If you are working in offline, you can get to the project>elements folder to find your background element folder. You can there open your images in photoshop, edit them, save them and the images will update automatically in your scene. (if you re-open the scene)
But i can’t seem to find where this stuff is stored when using the Harmony database… How do i get to these images/psd files? Is there a way through the Control Center? It only shows ‘‘Send to vectorize’’ and ‘‘Send to unvectorize’’ when right clicking on elements in the element section. I hope anyone can help me.
If you’re using a bitmap without vectorizing it’s at the original directory where it was stored on the machine (for instance, c:\project\backgrounds). You should be able to find the path clicking on the element module or through the Layer Properties window. In the Layer Properties Drawing tab you have “Drawing Path” that should point for the location of that image.
I’m not using the Database version right now, but it should be the same.
If you know the name of the image file you can search your system or any connected through a network, provided that option is available and enabled, and once you get a result you can look at the path to its location.
Thanks to that trick I now know that the Harmony ‘‘database folder’’ is stored directly in the C drive… I already thought it was strange that the ‘user-folder’ in ‘‘Users’’ that Harmony created didn’t have any scene files…
Normally images are stored within the project folder itself for offline if you imported the image rather than linking to it.

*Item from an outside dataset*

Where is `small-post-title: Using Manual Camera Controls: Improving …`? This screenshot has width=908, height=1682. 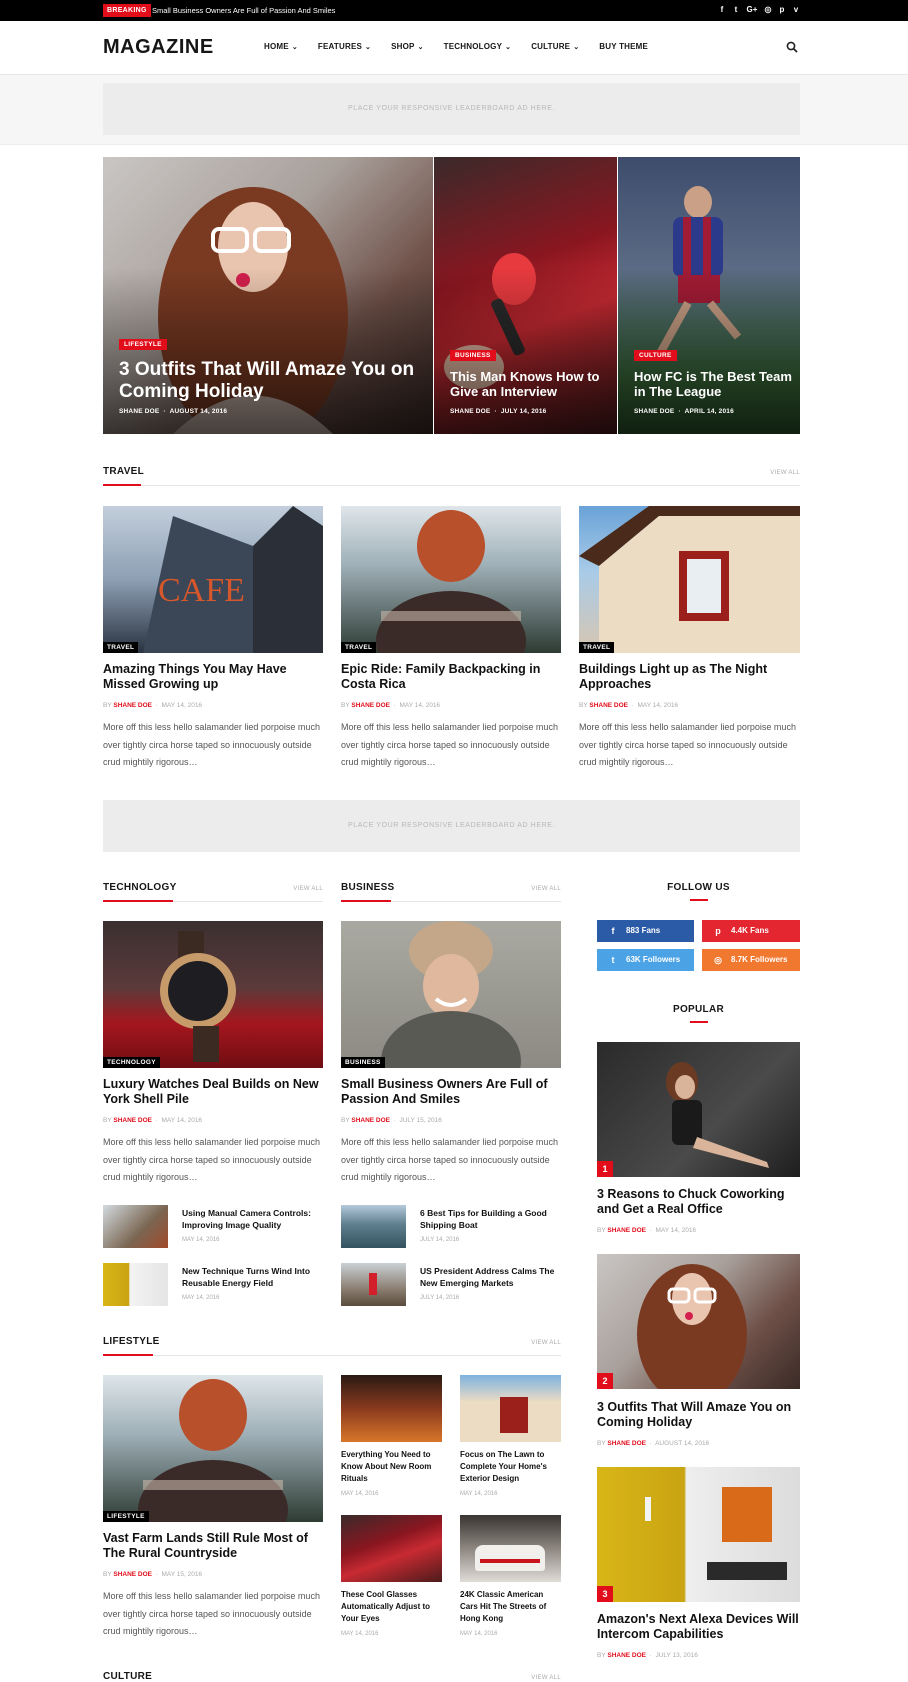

Projectname (folder contains…)
elements (folder which contains)
elementname (folder which contains)
drawings
The project folder itself is created in the user’s documents folder by
default or wherever you initially created it. When you launch the program
it holds the recently opened project list but this list only holds a few
projects and is not aware when you manually move/copy/rename project
folders using the O.S.
When you mouse over the recent projects it will give you the path where it is located. From within the software, going to File-Open Recent will also give you the location but again - this list is finite and only useful for the most recently saved projects if you have very many.